Let $\Phi$ and $\phi$ respectively be the cumulative distribution function and probability density function of a standard normal distribution. $\beta$ is a $d \times 1$ vector which follows a multivariate normal distribution $\mathcal{N}\left(\mu, \Sigma\right)$. How can I compute the following expectation: $$ \mathbb{E}_{\beta}\left[\log \Phi \left(x^{T}\beta\right)\right] $$
I wonder if this is the same as $\log \Phi\left(x^{T}\mu\right)$.

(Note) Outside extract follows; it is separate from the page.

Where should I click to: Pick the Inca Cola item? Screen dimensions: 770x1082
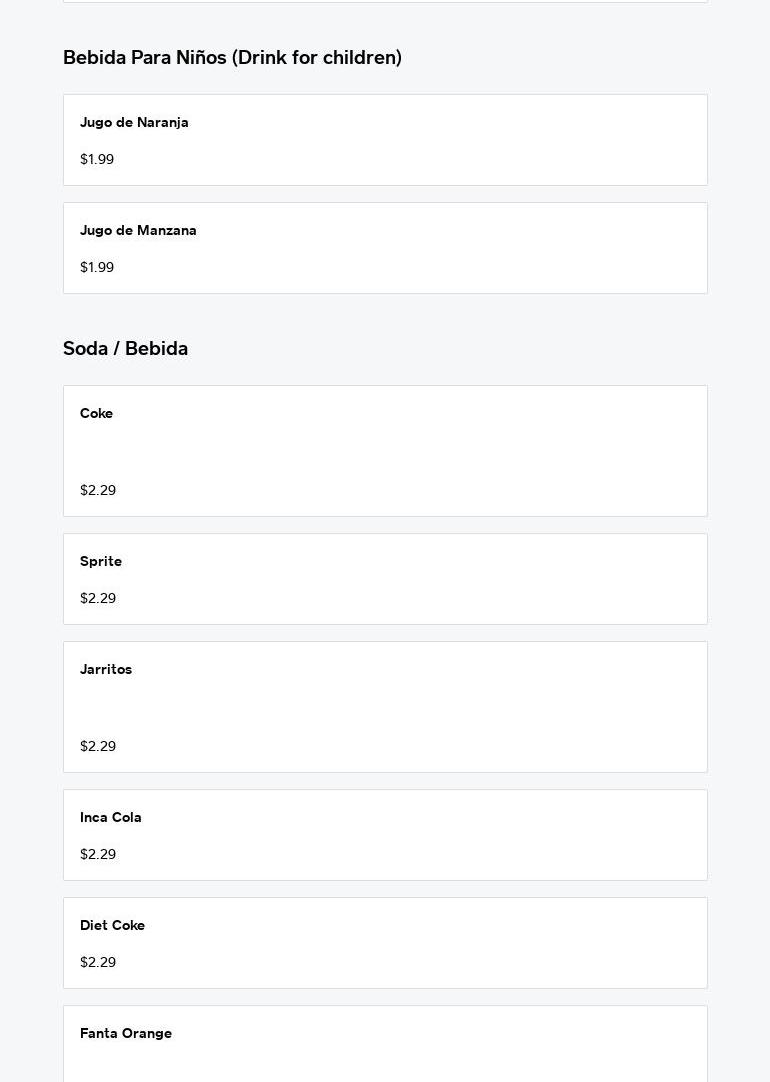385,835
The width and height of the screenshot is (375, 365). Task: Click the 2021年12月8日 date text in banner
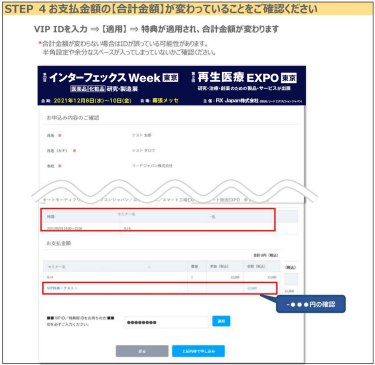click(x=92, y=100)
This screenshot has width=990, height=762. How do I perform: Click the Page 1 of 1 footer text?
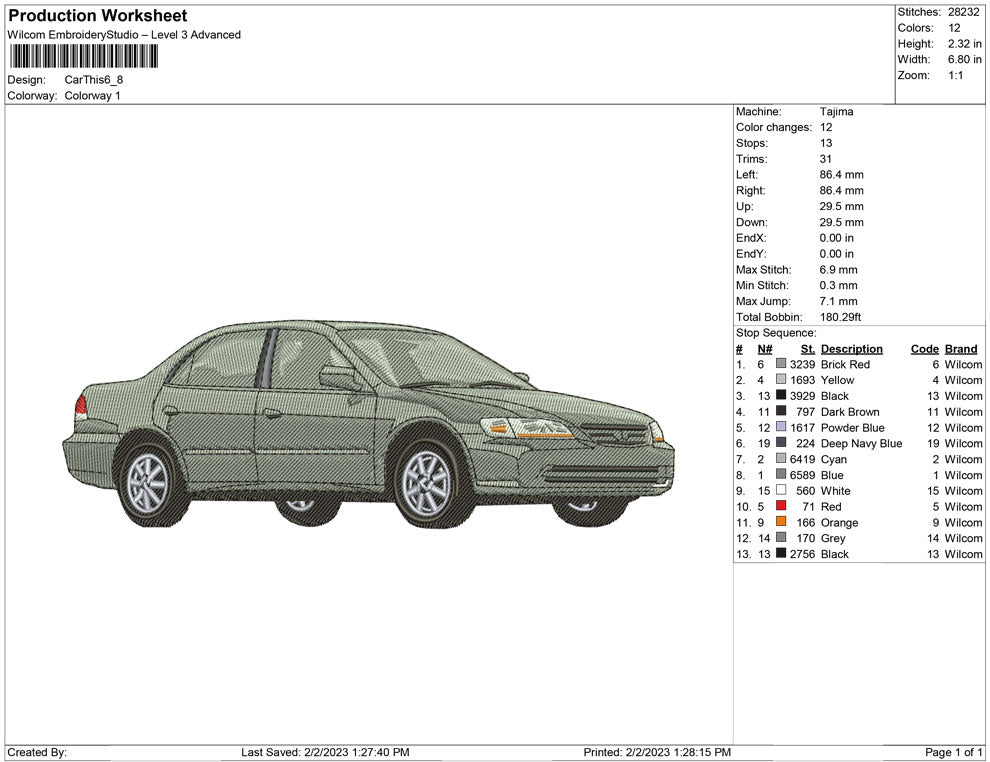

It should be noted that, in general, for any non-linear function $g$ of a random variable $X$, $ \mathbb{E}[g(X)] \neq g(\mathbb{E}[X]) $ . You can see this by expanding out the integrals; $$ \mathbb{E}[g(X)] = \int_X g(x)f(x)dx;\;\;\;\;g(\mathbb{E}[X])=g\bigg(\int_X xf(x)dx\bigg) $$ You could see how the two would only be equal in the case $g$ was linear.
So given the above; $$\mathbb{E}_{\beta}\left[\log \Phi \left(x^{T}\beta\right)\right] \neq \log \Phi\left(x^{T}\mu\right)$$
You can estimate $\mathbb{E}_{\beta}\left[\log \Phi \left(x^{T}\beta\right)\right] $ via Monte Carlo
$$ \mathbb{E}_{\beta}\left[\log \Phi \left(x^{T}\beta\right)\right]=\int_\beta \log \Phi \left(x^{T}\beta\right)f(\beta|\mu, \Sigma)d\beta \approx \frac{1}{G}\sum_{g=1}^G \log \Phi \left(x^{T}\beta^{(g)}\right) $$ where $\beta^{(1)},\beta^{(2)},...,\beta^{(G)} \sim \mathcal{N}(\mu,\Sigma)$.
If the dimension of $\beta$ is large, the above approximation may not work efficiently (it will take a very large $G$ for it to get close). Otherwise, this is a pretty standard and well accepted approach.
I am not aware of a closed form solution to the above integral. If another user does derive an analytical solution you should use that instead of the the Monte Carlo approximation above. There may also be ways to improve the above estimate with importance sampling.